Using Cloud Natural Language & The Climate Change Narratives Dataset For Q&A About Climate Change

With yesterday's massive new dataset containing the URLs and context snippets of 6.3 million English language online news articles about climate change 2015-2020, how might we use this dataset to support Q&A tasks, especially in the context of a voice-interacting digital assistant?

Imagine a user that wanted to know if Donald Trump and Al Gore had ever met. They might ask their smart assistant "Has Donald Trump met Al Gore?" Using Google's Cloud Natural Language API, that query is annotated as:

The API correctly identifies "Donald Trump" and "Al Gore" as the two entities in the sentence and connects them to their Wikipedia entries, which provide a range of alternative names commonly used to refer to them. In the case of Donald Trump, Wikipedia's redirect tables offer a wide range of commonly used referents, including "Trump." Using our Web NGrams dataset, we can see that the most commonly used of those name variants is simply "Trump."

The dependency parse above tells us that the verb at the center of the user's query is "met" with lemma of "meet", indicating that we should include both in our query.

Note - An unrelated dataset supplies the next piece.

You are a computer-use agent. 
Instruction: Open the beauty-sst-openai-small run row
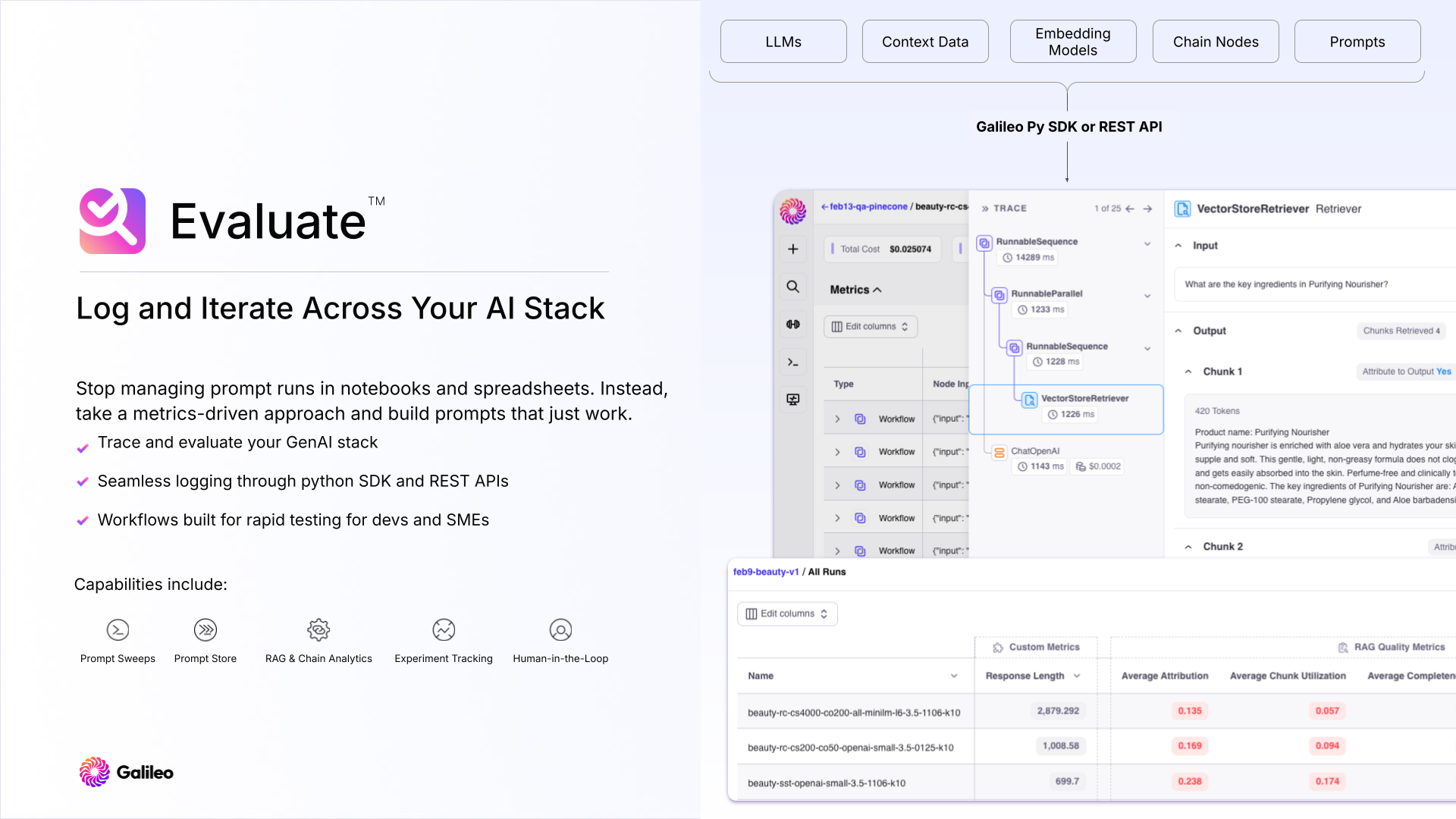(x=826, y=783)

Using "Al Gore", "Trump", "met" and "meet" as our search terms, we search the English Online News Climate Change Narratives dataset for all snippets containing all four words together in the same snippet, which places them both within 200 characters of a mention of climate change. In essence our query becomes:

select * from [CLIMATECHANGENARRATIVESDATASET] where Context like '%Trump%' and Context like '%Al Gore%' and (LOWER(Context) like '%met%' OR LOWER(Context) like '%meet%')

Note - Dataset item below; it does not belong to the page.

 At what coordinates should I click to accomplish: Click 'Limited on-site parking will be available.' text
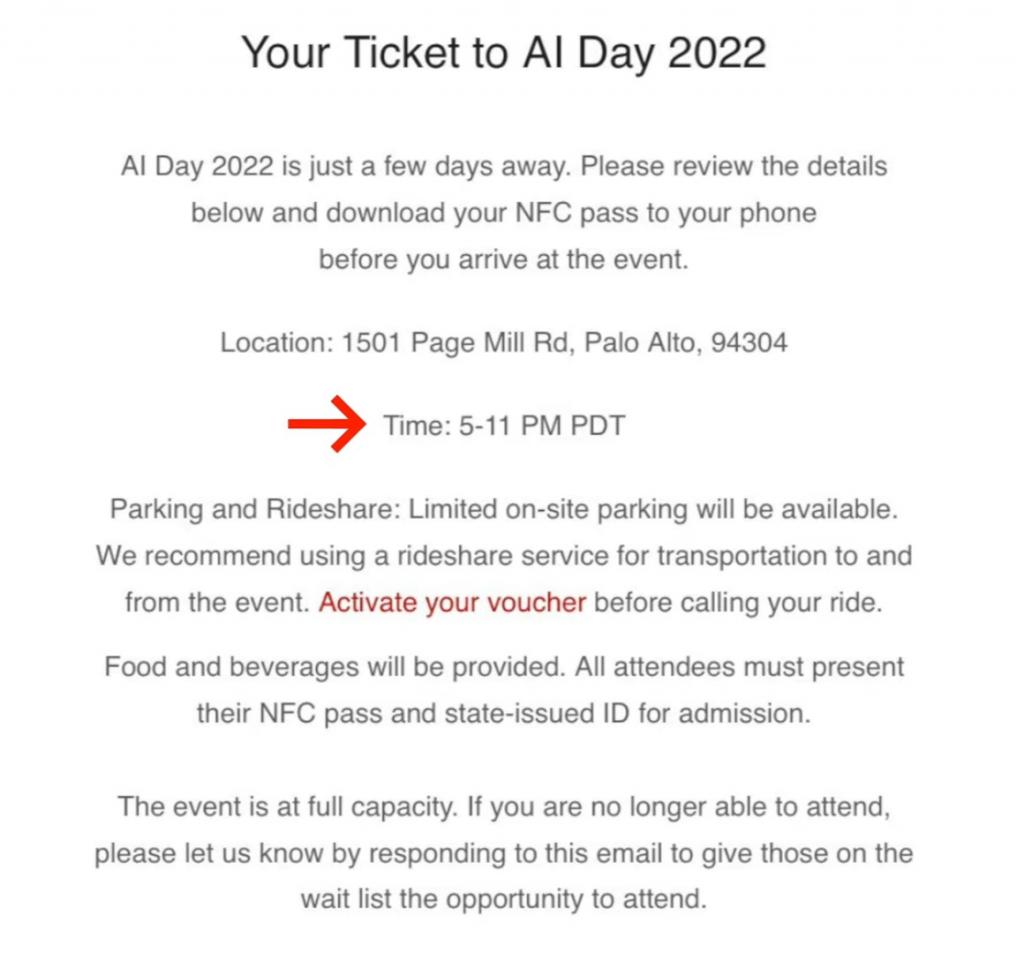point(653,509)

This query yields 1,791 results, including entries like "…U.S. President-elect Donald Trump on Monday met with former Vice President Al Gore, an environmental activist who has devoted years to fighting climate change, Gore told reporters. 'I had a lengthy and very productive session with the president-elect,' said Gore, who met earlier with Trump's daughter…"

In short, we can take a voice query from a user, annotate it with the Natural Language API, extract the entities and central verb, use them as search terms against the climate change dataset and return the most relevant match. Despite its immense simplicity, such a system would actually likely be able to answer a large fraction of casual and advanced user queries.